Irão confisca bens de ex-futebolista crítico da República Islâmica

Ali Karimi em 2007
Ali Karimi em 2007KAMAL MOGHRABI/AFP

As autoridades iranianas anunciaram esta segunda-feira a apreensão de seis propriedades associadas ao antigo internacional iraniano Ali Karimi, exilado no estrangeiro e crítico feroz da República Islâmica.

O antigo jogador do Bayern Munique, por vezes apelidado de "Maradona asiático" devido à sua criatividade com a bola nos pés, manifestou o seu apoio, através de várias mensagens publicadas nas redes sociais, ao movimento de contestação contra as autoridades e ao antigo xá, deposto em 1979 por uma revolução que levou ao surgimento da República Islâmica.

Ali Karimi é um "traidor à nação, que apoiou ativamente o inimigo nos últimos anos", afirma o site Mizan, órgão de comunicação do poder judicial.

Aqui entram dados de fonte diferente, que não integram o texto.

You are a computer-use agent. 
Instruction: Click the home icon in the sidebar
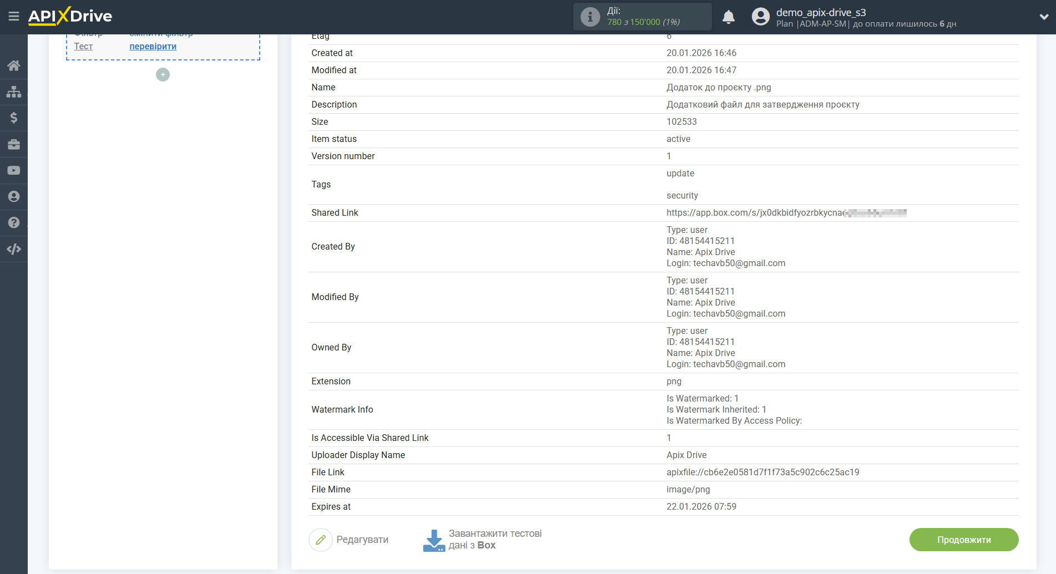(14, 65)
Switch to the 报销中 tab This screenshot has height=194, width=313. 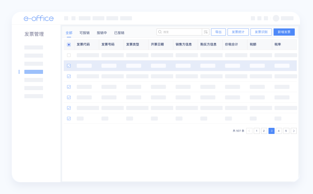click(102, 33)
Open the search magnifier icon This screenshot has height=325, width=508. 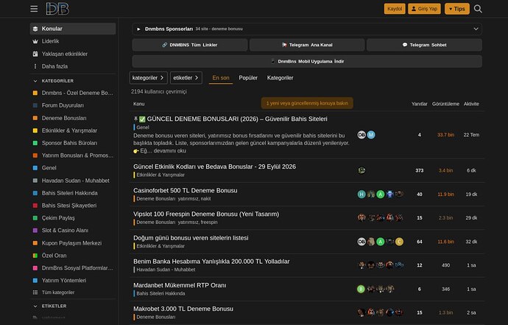[478, 9]
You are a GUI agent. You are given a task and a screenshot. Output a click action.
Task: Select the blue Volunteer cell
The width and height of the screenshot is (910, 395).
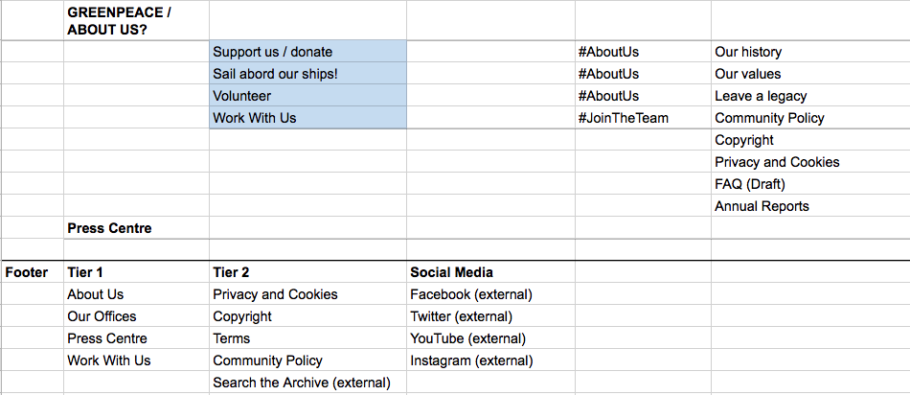point(307,96)
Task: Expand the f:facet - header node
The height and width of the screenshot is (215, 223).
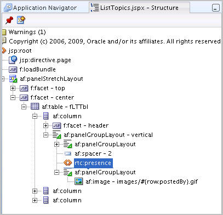Action: click(45, 125)
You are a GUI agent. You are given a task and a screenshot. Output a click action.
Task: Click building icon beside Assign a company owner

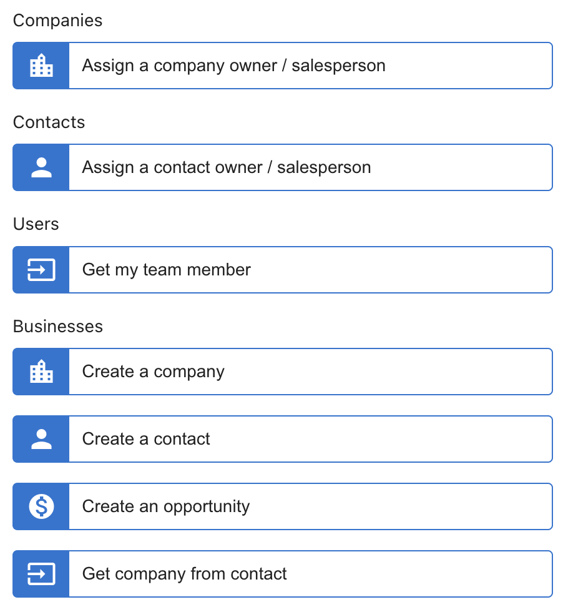pos(41,66)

Quatro residências e dois espaços comerciais pertencentes ao ex-futebolista de 47 anos "foram identificados e apreendidos por decisão judicial, no interesse do povo iraniano", segundo a mesma fonte. Ali Karimi, que deixou o Irão em 2022, não reagiu publicamente a este anúncio.

Em 2022, quando residia nos Emirados Árabes Unidos, já tinha sido alvo de um processo judicial por parte das autoridades iranianas por "incentivar" as manifestações que eclodiram após a morte de Mahsa Amini, detida por violar o rigoroso código de vestuário.

As autoridades judiciais bloquearam os bens de uma lista de pessoas consideradas "traidoras", após o início da guerra com Israel e os Estados Unidos a 28 de fevereiro.

Os bens de Zahra Ghanbari, capitã da seleção nacional feminina de futebol, também tinham sido apreendidos depois de a jogadora ter apresentado um pedido de asilo na Austrália. Mais tarde, retirou o pedido e recuperou os seus bens.

Outras cinco jogadoras e um elemento da equipa técnica, tal como ela, solicitaram asilo durante a Taça Asiática de Nações Feminina na Austrália. Duas acabaram por permanecer no país.

A seleção masculina de futebol do Irão deverá participar no Mundial em junho, nos Estados Unidos, uma deslocação que será alvo de forte vigilância devido ao contexto de guerra no Médio Oriente.